Jul 14 2011
Scientists have been wrong for 250 years about a fundamental aspect of tissue regeneration, according to a University of Dayton biologist who says his recent discovery is good news for humans.
In research published in
Nature Communications this month, Panagiotis Tsonis concludes repeated regeneration, even at old age, does not alter the capacity of newts to regenerate tissue. His findings overturn long-accepted theories proposed by regeneration scientists that age and repeated amputation negatively affect regeneration.
Tsonis, director of the University of Dayton's Center for Tissue Regeneration and Engineering at Dayton (TREND), said his discovery will benefit the entire field of regeneration research and brings science one step closer to a complete understanding of how newts regenerate, which Tsonis believes will one day enable humans to replicate the process.
"We are still a long way from relating this to humans, but what this shows is that the newt is an excellent source for finding answers to regeneration, particularly as it relates to old age," he said. "The newt not only has good regeneration properties, but it has the ability to protect and preserve regeneration."
The discovery lays the groundwork for further research on aging and regeneration, including investigations into differences in the regeneration processes of older and younger newts, such as changes in how cells participate in regeneration or in which cells are used. Another study could investigate what happens with newts' telomeres, the ends of DNA strands that degenerate as cells multiply, which many scientists believe accounts for the negative effects of aging.
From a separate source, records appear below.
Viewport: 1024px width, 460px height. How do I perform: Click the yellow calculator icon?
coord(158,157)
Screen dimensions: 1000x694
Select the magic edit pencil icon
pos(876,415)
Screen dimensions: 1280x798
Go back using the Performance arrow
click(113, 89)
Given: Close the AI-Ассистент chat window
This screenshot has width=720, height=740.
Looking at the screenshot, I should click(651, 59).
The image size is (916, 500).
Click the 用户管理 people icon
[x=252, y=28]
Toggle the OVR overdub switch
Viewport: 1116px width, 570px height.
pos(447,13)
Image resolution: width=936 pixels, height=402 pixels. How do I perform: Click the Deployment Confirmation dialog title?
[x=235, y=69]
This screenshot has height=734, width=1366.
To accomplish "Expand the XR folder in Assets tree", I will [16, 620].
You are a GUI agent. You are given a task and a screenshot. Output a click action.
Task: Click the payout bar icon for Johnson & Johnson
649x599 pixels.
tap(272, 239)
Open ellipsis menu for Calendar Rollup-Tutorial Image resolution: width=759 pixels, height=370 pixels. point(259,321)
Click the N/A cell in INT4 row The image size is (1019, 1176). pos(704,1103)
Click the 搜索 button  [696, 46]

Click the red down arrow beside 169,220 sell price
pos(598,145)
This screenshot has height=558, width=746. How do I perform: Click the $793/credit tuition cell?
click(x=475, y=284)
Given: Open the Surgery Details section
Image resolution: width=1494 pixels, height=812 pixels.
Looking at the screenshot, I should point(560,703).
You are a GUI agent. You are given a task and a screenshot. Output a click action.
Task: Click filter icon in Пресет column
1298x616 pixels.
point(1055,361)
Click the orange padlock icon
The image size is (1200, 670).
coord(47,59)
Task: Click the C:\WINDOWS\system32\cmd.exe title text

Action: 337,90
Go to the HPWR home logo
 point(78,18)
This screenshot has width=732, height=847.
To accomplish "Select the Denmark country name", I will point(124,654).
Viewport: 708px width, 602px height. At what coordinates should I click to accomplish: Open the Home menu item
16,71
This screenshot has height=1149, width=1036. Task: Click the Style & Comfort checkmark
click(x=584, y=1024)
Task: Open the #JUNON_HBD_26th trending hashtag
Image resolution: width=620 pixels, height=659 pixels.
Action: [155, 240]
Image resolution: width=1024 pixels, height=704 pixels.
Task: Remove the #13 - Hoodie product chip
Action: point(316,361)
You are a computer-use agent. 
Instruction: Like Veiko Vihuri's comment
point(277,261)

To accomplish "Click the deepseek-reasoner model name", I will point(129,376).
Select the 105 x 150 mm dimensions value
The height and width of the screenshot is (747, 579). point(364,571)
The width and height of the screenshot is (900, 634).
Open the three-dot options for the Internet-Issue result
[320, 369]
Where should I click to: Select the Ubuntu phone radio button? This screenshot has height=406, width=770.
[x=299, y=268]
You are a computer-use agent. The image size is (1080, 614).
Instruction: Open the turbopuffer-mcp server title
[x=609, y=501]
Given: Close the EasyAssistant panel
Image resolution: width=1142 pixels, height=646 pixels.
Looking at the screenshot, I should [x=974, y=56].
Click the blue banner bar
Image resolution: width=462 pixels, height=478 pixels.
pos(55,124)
"When would a person benefit from regeneration most? It's when they are older," Tsonis said. "Even if we knew exactly how newts do it, if their capabilities weaken over time, it would not be very useful to us."
The paper, "Regenerative capacity in newts is not altered by repeated regeneration and aging," is co-authored by Tsonis, Goro Eguchi and Yukiko Eguchi from Japan, Manisha Yadav and Jose Luis Millan from the Sanford-Burnham Medical Research Institute in La Jolla, Calif., and Kenta Nakamura from the University of Dayton. The study spanned 16 years and involved removing lenses from the same animals a total of 18 times. Goro Eguchi, Tsonis' mentor and the paper's first author, initiated the study in 1994 on several Japanese newts, believed to be at least 30 years old by the end of the study in 2010.
Newts are among the few vertebrates to have a spectacular capacity to regenerate tissues, organs or body parts, such as limbs, tails and eyes. Tsonis has focused his research on the newt's lens, which is unique in that it can be removed entirely and regenerates in a completely enclosed environment after the incision in the cornea heals within a day.
The 17th and 18th regenerated lenses of each animal were virtually identical to intact lenses removed from full-grown newts, which had never undergone lens regeneration. Tsonis and his team analyzed appearance and key gene expression and found no significant differences in the rate of differentiation and growth of the regenerating lens.
"I expected to see regeneration in the final trials, but this good? Even I was surprised a little. It was a perfect lens," Tsonis said. "As a biologist, I can say this is the biggest discovery in regeneration research involving newts in 250 years."
The article's reviewers concurred, suggesting the research was destined to become "an instant classic" for the findings, the attention to detail and the length of the study.
Tsonis has studied tissue regeneration in the newt for more than 30 years and is currently working with a five-year, $1.8 million grant to continue his study of lens regeneration in the newt and its connection to stem cell research. The grant, awarded in 2009, is the sixth and largest grant Tsonis has received from the National Institutes of Health, which has funded his research continuously since 1995. In all, he's received nearly $7 million in research funding from the NIH, the Arthritis Foundation and others.
He has become a leading voice in regeneration research. Six years ago, he and his wife succeeded in causing tissue to regenerate where it never had before. In a newt's eye, the upper iris can regenerate a lens after injury, but the lower iris cannot. Both have the same type of cells and both show similar activity after the lens is removed, but the lower iris naturally stops before it can begin regeneration.
By adding the right mix of certain growth factors – sort of like a recipe – Tsonis was finally able to induce the ventral iris to grow a new lens. Nature published the couple's findings in 2005.
Tsonis also had a paper published in the June 2009 issue of Developmental Dynamics, in which he made a step in bridging the gap between regeneration in newts and regeneration in mammals.
He found that the process of lens regeneration in a newt is similar to how scientists have reprogrammed adult cells in humans to become induced pluripotent stem cells (iPS), reverse-engineered cells that are able to differentiate into any number of new types of tissue. The reprogramming is induced by expressing -- or activating -- four factors naturally dormant in cells. In newts, one of those four factors is not expressed, and their differentiated cells lack pluripotency -- the ability to become any other type of cell. This difference might hold the key to pluripotency.
This has led Tsonis to begin a comprehensive project to indentify all the genes expressed in regeneration. This genetic map -- called the transcriptome -- could provide significant insight into the regeneration process and how it might be applied to humans.